Due generazioni
di Lorenzo Cazzulani
Tchaïka è uno spettacolo incentrato sul peso della vecchiaia. Un’anziana attrice soffre la delusione di sentirsi messa da parte da chi è più giovane di lei, più forte, più ambizioso; il rifiuto di accettare gli anni ormai trascorsi della sua vita, la spingono verso la consapevolezza di un’amara realtà, ovvero comprendere, una volta per tutte, di dover fare un passo indietro e cedere il posto a una nuova generazione.
Lo spettacolo è costruito attraverso concetti e impostazioni minimali: la presenza umana sulla scena è una sola, e non, come sarebbe logico intuire, quella di un’anziana attrice, esperta e carismatica; bensì quella di una giovane interprete, straordinariamente abile nel maneggiare alla perfezione il manichino, curato fin nei minimi dettagli, che impersona una vecchia stella della recitazione, oramai incamminata sul viale del tramonto.
Regia e luci vengono adoperate senza sbavature; la delicatezza con cui si muovono nasconde quasi la loro stessa presenza, tanto da scomparire nell’economia della messinscena, fondendosi omogeneamente agli altri elementi che compongono la rappresentazione visiva restituita al fruitore dell’opera. La luce diviene precisa e penetrante nei momenti più significativi; essa illumina il tavolo, ricoperto da un pesante telo bianco, tanto da evocare un magazzino ricolmo di roba dismessa; e così la vecchia poltrona in velluto; entrambi gli oggetti emergono con l’ausilio del fascio luminoso, balzando in primo piano, mentre il resto ricade nel buio dello sfondo. La polvere soffiata dalla sola attrice presente sul palco, in un istante carico di plasticità visiva all’interno della rappresentazione, diviene per un momento la protagonista assoluta, toccata dal fascio luminoso che ne fissa l’immobilità sulla scena. Un attimo di silenzio: la sala intera respira profondamente l’immagine prodotta dal connubio di luci, recitazione e polvere che si alza verso il soffitto del teatro.
Inserito nel contesto rappresentativo della “Grande età”, Tchaïka restituisce ottimamente l’idea di una fase decadente della vita fisiologica umana, la terza età, carica di tensioni agrodolci. Lo schema recitativo, secondo cui l’attrice in scena è legata fisicamente dietro all’anziana marionetta di cui tira i fili, mette in mostra l’immagine di come ci sia una generazione nuova pronta a soppiantare quella precedente; letteralmente, dalla schiena della vecchiaia nasce una nuova vita, una nuova prospettiva e nuove ambizioni.
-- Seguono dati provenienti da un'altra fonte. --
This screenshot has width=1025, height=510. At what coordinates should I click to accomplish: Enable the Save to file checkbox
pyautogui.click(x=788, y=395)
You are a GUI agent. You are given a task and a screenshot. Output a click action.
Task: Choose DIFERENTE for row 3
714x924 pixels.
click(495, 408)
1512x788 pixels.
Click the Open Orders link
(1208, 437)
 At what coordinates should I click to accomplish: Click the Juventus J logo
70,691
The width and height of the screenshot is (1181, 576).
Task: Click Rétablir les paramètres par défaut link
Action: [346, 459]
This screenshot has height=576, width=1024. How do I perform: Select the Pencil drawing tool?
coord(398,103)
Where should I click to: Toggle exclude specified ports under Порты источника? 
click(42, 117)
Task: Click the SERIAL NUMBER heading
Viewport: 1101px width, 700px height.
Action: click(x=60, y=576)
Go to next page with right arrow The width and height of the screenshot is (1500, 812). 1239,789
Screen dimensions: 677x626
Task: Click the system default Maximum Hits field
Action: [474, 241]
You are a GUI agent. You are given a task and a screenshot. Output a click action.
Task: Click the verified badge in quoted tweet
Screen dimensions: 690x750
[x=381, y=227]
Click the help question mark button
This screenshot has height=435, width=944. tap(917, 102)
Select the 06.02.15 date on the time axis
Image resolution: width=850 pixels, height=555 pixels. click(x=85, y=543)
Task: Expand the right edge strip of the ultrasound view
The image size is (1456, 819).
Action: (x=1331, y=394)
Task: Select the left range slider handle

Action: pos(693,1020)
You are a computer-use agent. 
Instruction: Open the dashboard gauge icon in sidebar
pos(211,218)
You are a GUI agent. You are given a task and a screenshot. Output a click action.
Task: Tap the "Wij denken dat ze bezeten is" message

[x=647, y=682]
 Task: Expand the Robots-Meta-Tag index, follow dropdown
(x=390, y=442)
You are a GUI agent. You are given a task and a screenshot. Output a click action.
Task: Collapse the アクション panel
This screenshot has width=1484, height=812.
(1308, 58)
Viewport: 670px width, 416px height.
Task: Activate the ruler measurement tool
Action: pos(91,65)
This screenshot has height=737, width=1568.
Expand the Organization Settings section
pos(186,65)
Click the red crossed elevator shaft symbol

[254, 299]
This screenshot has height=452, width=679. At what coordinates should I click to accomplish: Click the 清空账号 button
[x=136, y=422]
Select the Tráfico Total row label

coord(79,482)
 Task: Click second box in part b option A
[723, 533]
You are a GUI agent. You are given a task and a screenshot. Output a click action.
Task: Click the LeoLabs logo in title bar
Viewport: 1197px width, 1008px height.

Resta forse sullo sfondo il giudizio complessivo con cui la messinscena valuta la fase anziana della vita; un giudizio che non emerge mai in primo piano, rimanendo ambiguo e inafferrabile. Tuttavia, è probabilmente lo scopo ultimo dell’opera: riflettere sull’esistenza umana, precisamente su di un particolare scorcio, astenendosi dal giudicare.